Arrestata a New York il 13 ottobre dopo quasi due mesi di clandestinità, Angela Davis viene accusata, secondo la legge californiana, di rapimento, cospirazione, omicidio e candidata alla camera a gas. Un movimento di liberazione accorpa più di duecento comitati locali in tutti gli Stati Uniti. La Chiesa Presbiteriana, la Black People in Defense of Angela Davis e molti intellettuali, fra cui Jean-Paul Sartre, si mobilitano. Il 23 febbraio 1972, Angela Davis viene assolta con formula piena da ogni accusa e rimessa in libertà.

What has happened here is but the sound before the fury of those who are oppressed.

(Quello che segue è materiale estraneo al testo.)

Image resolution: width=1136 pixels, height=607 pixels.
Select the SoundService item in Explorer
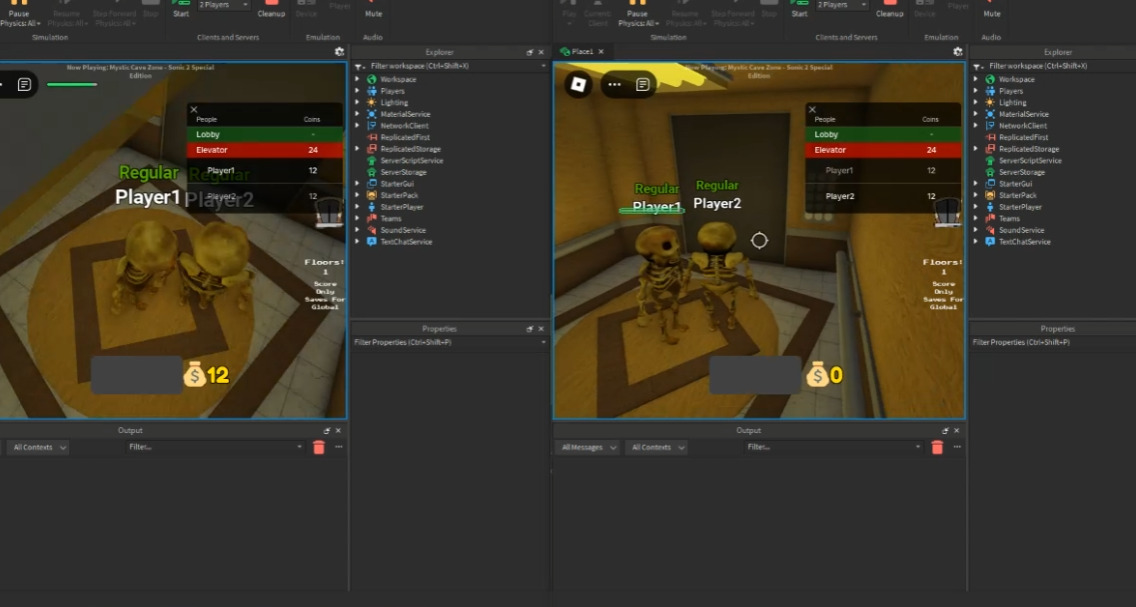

Nel 1929, William Faulkner scrive The Sound and the Fury (L’urlo e il furore), un romanzo di coscienza che, come in una suite per orchestra jazz, racconta in 4 tempi l’insanabile frattura civile fra bianchi e neri in una contea immaginaria del decadente Sud. È l’anno del crollo di Wall Street.

 

Dopo il successo del leggendario concerto di Folsom Prison, il 24 febbraio 1969 Johnny Cash bissa lo spettacolo nel carcere di massima sicurezza di San Quintino, dove George Jackson verrà tradotto per la rivolta delle Pantere Nere a Soledad, 13 gennaio 1970.

 

Nell’autunno del 1971, Bob Dylan incide George Jackson al Columbia Studio 2 di New York. Una ballad di protesta breve e raccolta, cantata in seguito da Joan Baez: «Sometimes I think this whole world / Is one big prison yard / Some of us are prisoners / The rest of us are guards / Lord, Lord, They cut George Jackson down / Lord, Lord, They laid him in the ground».

 

Ottava traccia di Exile on Main Street, decimo album studio dei Rolling Stones, Sweet Black Angel è l’omaggio di Mick Jagger e Keith Richards ad Angela Davis: «She countin’ up de minutes, she countin’ up de days; She’s a sweet black angel, woh, not a sweet black slave».

 

In una delle scene più famose del film Dog Day Afternoon di Sidney Lumet, il protagonista interpretato da Al Pacino, che ha preso in ostaggio i dipendenti di una banca nel corso di una rapina, rompe i negoziati col capo della polizia municipale incitando una folla di spettatori al grido di «Attica! Attica! Attica!».

 

Il 9 ottobre 1971, John Lennon festeggia il suo trentunesimo compleanno a New York componendo con Ringo Starr, Eric Clapton, Jim Keltner e Allen Ginsberg il blues rock di Attica State. La canzone viene suonata da Lennon e Yoko Ono il 10 dicembre 1971 al Freedom Rally di Ann Arbor, Michigan: un concerto di protesta per l’arresto di John Sinclair (attivista politico e jazz poet) condannato a 10 anni per possesso di due “joint” di marijuana. Una settimana più tardi, all’Apollo Theater di Harlem Manhattan, John&Yoko dedicano Attica State ai familiari delle vittime della rivolta. Il 24 agosto 1981, Mark David Chapman viene condannato alla pena dell’ergastolo per l’assassinio di John Lennon. Chapman sconterà i primi trent’anni anni nella prigione di Attica.


[1] Le note su Rzewski sono tratte da un testo di Lorenzo Cardilli, scritto per il programma di sala del concerto dell’Ensemble contemporaneo della scuola di musica Luigi Piseri di Brugherio. Il video del concerto, tenutosi il 13 giugno 2016 e comprendente Coming together e Attica, è disponibile qui.